Whenever she moves to her feet, goes from one spot to another, whenever she tucks in a loose lock of hair, or sits down, her movements are sensual. The ensign's dignity now being fully shredded is nothing but background noise. He watches her. He's more interested in her.

He wants the woman from the tavern. He wants her so badly it will make him weep. He doesn't know it yet, but he will want her so badly it will make him want to die.

OOO

Every memory lays out before her, an endless formless sea, pulling the threads of her memories apart, further out into boundless abyss. The scourge of old age has been upon her for some time, robbing her bit by bit of her life, of herself. Suddenly, one day it seems, a life long past is all she can see while the one in front of her is vague and disconnected. A parent long dead is expected to come home, not the great grandchild who is always a stranger, as is everyone around her. It's cruel, life is. Simply.

Did he carry her to death? Surely he said her name. What other name would he say before dying? He has been dead some thirty years. He was not very old. Surely, his memory of her never was taken from him. Will she carry him to death as well? Out of all the people she knew, loved, hated or cared for, she comes to realize her memory of him remains one the clearest, most vivid. Random people and bits and jumbled pieces from a million years ago. The silent moments of a life already long gone. The way he first held her so tenderly as if her very touch would shatter him. The moments woven between and through little sounds, touches, and everything we carry with us of another person, their idiosyncrasies, anxious finger wiggling, tender caresses, scathing sarcasm, things whispered, the cruelty and desperate desire, the pleas, the explosive and endless anger.

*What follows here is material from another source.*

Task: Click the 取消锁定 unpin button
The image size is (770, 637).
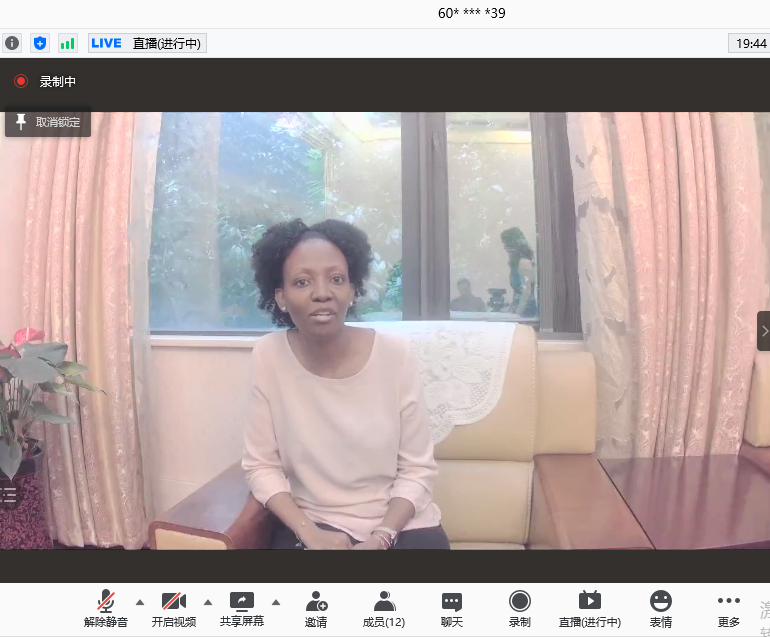Action: [48, 122]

She wonders, does anyone else remember him now? Not as a dressed up ancestor in a portrait, or as some rank or title, but the way she does, from those days. The reckless, ambitious, vengeful officer that struck terror into his superiors as well as inferiors. A young towering man. Beautifully icy eyes. The sarcastic jester. The privately, with her, the well-guarded John Simcoe, the one who wrote insane declarations of love in the most tender poems, the affable, eager to please one who would follow her around like an attention starved child, trying to help her in whatever possible manner he could be of service to her. Always trying to be her hero. That was all he ever wanted to be. Only he never knew how, he felt everything too deeply, too intensely and like a savage marauder who doesn't know how to express his love and mistakenly kills everyone he loves, he suffered. His first impulse is always to kill, to wipe out, to hold sway over life, to scorn, to pursue, to make suffer.

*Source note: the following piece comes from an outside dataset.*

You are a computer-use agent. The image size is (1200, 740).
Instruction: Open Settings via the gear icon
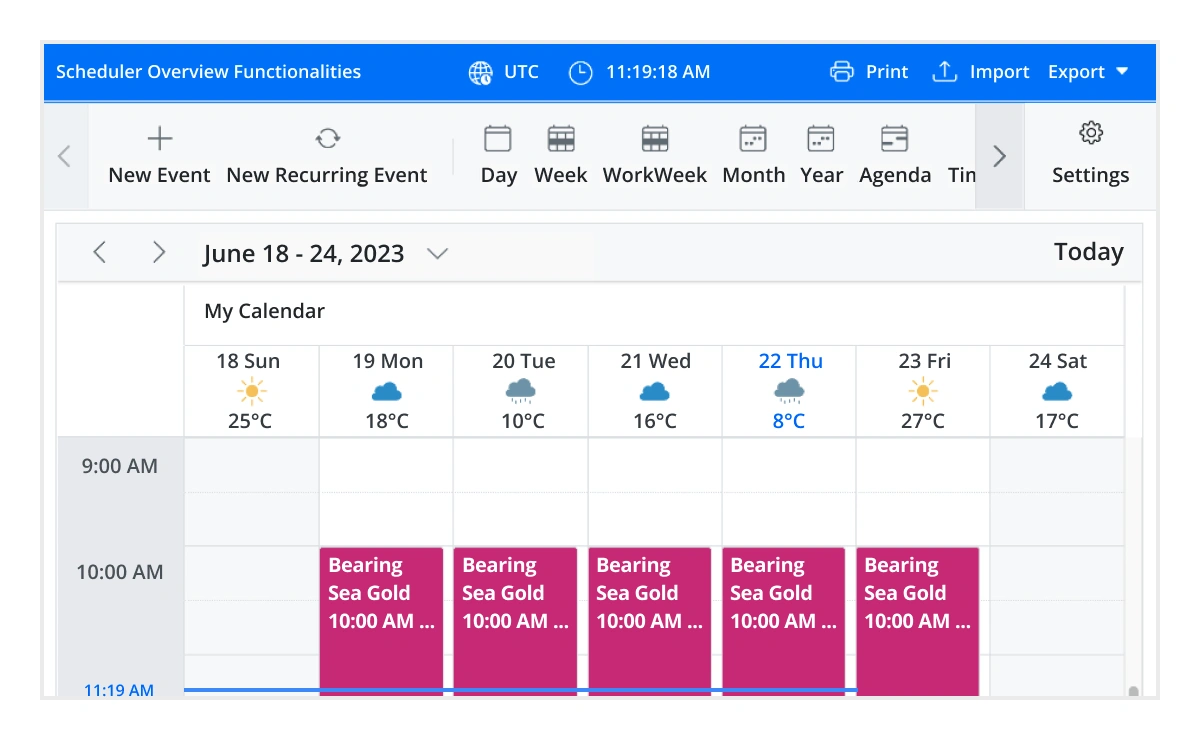(x=1090, y=132)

He sent her a letter many years after she last saw him, after the war, after marriages and children and new countries and new wars, it told her he was very important now and of his daughter's death and how it prompted him to try to find her. Why he said, he wasn't sure, perhaps because the death of a part of his heart made him realize the only other part left was still with her. He told her to take care of it for him. She never heard from him again.

Is it she alone who carries that John Simcoe around?

She wonders if he ever loved his wife, she imagines he didn't, he couldn't, she imagines he never loved like that again, how could he possibly let himself? How could he bear it? She thinks it took him some time to not think of the woman from the tavern anymore, to make love to another without seeing the little American whore who couldn't love him.

OOO

Later that night she weeps, alone, silently. Because it was so long ago. Because he was cruel and so was she and one ought not to weep for that kind of lover. But she cannot help it, she's trying to remember the beginning of the story. The one where she met the British officer that madly loved her. So she does not forget this one. That someone loved her that deeply, truly, insanely so. That was for her alone. Is hers. Always. Even still. She wants to remember. To carry it to death. Before he's gone forever.